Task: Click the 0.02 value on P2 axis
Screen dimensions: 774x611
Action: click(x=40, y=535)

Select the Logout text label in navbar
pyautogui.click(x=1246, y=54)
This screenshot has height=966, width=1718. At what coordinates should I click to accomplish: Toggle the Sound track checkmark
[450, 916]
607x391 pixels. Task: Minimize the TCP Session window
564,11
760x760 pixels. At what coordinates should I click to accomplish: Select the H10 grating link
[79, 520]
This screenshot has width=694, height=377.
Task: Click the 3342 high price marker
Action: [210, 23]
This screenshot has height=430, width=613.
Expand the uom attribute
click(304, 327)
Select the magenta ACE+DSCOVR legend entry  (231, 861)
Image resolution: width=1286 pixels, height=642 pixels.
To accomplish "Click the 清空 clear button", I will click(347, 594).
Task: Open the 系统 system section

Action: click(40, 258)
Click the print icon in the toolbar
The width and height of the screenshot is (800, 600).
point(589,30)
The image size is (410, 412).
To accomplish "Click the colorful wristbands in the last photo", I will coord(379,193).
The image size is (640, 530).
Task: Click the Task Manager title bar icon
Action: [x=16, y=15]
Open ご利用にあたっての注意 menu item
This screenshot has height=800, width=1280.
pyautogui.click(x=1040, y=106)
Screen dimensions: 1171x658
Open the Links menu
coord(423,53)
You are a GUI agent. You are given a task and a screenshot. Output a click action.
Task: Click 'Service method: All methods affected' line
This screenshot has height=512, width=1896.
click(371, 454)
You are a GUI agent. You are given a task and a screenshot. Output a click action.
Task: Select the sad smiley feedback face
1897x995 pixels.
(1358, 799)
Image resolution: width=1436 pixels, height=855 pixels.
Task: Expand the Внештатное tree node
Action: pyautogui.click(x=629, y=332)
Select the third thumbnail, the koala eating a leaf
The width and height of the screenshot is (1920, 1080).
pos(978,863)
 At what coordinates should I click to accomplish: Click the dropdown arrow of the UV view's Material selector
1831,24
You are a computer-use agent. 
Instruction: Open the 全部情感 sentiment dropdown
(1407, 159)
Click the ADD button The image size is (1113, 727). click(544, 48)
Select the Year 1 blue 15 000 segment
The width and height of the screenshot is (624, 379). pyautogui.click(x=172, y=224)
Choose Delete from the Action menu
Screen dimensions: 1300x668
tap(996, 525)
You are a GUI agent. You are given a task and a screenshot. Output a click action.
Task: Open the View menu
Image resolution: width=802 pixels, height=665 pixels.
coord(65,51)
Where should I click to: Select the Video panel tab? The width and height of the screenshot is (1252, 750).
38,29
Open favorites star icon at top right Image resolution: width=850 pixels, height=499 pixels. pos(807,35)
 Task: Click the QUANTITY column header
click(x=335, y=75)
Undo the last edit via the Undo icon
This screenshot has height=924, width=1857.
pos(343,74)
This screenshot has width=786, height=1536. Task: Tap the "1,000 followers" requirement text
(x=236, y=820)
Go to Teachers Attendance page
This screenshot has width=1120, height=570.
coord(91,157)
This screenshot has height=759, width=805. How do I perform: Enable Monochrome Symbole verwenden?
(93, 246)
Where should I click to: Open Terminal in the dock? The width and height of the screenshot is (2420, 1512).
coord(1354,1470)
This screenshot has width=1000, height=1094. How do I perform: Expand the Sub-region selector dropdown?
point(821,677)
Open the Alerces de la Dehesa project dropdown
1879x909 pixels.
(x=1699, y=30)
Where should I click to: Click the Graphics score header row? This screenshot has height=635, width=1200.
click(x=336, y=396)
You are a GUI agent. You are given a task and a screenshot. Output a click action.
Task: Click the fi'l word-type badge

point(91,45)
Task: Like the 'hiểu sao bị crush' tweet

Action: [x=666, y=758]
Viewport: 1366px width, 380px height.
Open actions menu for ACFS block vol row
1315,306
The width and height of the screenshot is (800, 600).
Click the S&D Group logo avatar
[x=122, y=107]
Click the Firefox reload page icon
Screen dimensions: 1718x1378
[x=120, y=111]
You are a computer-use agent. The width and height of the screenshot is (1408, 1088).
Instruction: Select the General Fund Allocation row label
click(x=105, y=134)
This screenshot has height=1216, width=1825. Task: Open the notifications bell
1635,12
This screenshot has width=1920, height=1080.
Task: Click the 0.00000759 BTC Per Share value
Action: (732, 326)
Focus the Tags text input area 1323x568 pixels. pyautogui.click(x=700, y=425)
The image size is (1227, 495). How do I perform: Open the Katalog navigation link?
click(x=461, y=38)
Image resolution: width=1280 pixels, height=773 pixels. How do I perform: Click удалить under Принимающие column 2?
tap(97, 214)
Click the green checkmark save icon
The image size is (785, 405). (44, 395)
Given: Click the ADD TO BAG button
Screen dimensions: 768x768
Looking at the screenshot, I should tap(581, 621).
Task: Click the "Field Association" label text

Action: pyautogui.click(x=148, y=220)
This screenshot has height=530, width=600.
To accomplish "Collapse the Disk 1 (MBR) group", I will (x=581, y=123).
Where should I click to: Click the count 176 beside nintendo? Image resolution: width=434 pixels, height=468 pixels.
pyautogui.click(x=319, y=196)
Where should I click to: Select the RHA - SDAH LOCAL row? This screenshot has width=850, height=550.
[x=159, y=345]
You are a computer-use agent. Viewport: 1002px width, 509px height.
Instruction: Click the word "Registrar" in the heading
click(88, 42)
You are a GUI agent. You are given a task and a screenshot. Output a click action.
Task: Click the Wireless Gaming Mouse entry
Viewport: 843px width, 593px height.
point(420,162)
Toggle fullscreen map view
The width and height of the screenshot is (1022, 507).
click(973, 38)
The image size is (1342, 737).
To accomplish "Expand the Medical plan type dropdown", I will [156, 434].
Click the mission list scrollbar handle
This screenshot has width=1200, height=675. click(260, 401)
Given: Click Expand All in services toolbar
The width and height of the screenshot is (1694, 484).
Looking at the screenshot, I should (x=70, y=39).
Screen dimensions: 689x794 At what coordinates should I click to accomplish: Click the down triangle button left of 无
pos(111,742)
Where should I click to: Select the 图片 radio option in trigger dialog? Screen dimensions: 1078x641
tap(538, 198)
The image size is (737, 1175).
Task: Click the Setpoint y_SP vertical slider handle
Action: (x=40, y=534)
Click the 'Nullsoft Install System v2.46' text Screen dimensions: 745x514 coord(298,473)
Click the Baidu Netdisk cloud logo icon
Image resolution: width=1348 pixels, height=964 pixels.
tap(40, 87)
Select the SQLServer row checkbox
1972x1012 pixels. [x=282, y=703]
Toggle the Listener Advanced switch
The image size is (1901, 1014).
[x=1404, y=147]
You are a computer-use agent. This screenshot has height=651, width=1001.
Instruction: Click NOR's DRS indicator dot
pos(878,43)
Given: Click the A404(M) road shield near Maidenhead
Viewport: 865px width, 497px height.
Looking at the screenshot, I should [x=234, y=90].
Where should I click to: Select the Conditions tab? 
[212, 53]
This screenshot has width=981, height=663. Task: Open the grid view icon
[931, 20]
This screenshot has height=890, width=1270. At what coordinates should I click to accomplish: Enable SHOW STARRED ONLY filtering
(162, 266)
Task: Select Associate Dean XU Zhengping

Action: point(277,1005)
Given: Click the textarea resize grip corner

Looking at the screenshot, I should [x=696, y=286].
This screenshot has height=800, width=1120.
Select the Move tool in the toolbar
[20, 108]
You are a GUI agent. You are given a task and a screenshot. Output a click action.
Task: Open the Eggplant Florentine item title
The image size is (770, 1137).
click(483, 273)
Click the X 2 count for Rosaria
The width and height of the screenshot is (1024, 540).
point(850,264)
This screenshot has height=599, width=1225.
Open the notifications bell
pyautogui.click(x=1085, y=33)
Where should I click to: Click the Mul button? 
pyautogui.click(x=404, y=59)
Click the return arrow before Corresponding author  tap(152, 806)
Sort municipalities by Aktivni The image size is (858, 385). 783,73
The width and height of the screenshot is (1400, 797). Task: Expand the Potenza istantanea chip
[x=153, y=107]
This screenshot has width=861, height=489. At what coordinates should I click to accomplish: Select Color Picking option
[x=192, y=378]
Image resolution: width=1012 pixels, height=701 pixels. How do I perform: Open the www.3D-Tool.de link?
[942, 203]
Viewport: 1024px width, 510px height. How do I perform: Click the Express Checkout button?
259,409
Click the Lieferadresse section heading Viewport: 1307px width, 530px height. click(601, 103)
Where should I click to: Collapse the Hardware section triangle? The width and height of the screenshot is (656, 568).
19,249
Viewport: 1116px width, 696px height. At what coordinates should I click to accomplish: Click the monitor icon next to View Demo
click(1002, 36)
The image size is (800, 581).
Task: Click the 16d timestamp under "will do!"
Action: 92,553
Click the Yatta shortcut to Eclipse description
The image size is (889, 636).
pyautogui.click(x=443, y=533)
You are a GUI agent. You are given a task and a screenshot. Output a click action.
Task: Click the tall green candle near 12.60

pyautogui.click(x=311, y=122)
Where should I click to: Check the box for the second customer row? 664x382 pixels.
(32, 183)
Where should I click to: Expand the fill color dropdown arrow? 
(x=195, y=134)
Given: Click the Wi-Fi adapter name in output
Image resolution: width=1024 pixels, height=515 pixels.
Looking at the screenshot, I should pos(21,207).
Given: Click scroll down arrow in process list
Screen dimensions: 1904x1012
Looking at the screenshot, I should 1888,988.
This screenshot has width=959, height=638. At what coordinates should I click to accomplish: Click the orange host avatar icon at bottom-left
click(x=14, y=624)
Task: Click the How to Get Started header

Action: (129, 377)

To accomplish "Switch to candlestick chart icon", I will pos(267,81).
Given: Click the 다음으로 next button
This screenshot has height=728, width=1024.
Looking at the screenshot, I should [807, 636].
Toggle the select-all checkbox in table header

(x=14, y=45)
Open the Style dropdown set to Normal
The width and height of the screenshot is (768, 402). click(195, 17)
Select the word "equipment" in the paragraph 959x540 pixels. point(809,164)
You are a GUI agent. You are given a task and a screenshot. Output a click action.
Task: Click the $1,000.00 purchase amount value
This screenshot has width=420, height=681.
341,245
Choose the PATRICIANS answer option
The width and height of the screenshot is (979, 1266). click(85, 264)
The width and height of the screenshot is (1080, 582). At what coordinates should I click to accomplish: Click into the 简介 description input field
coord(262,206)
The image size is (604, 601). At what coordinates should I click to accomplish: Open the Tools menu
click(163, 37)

--

Search the entries above for the string "computer". Copy each line that holds it.

You are a computer-use agent. 
You are a computer-use agent. The width and height of the screenshot is (1408, 1088).
You are a computer-use agent. Viewport: 1002px width, 509px height.
You are a computer-use agent. This screenshot has height=651, width=1001.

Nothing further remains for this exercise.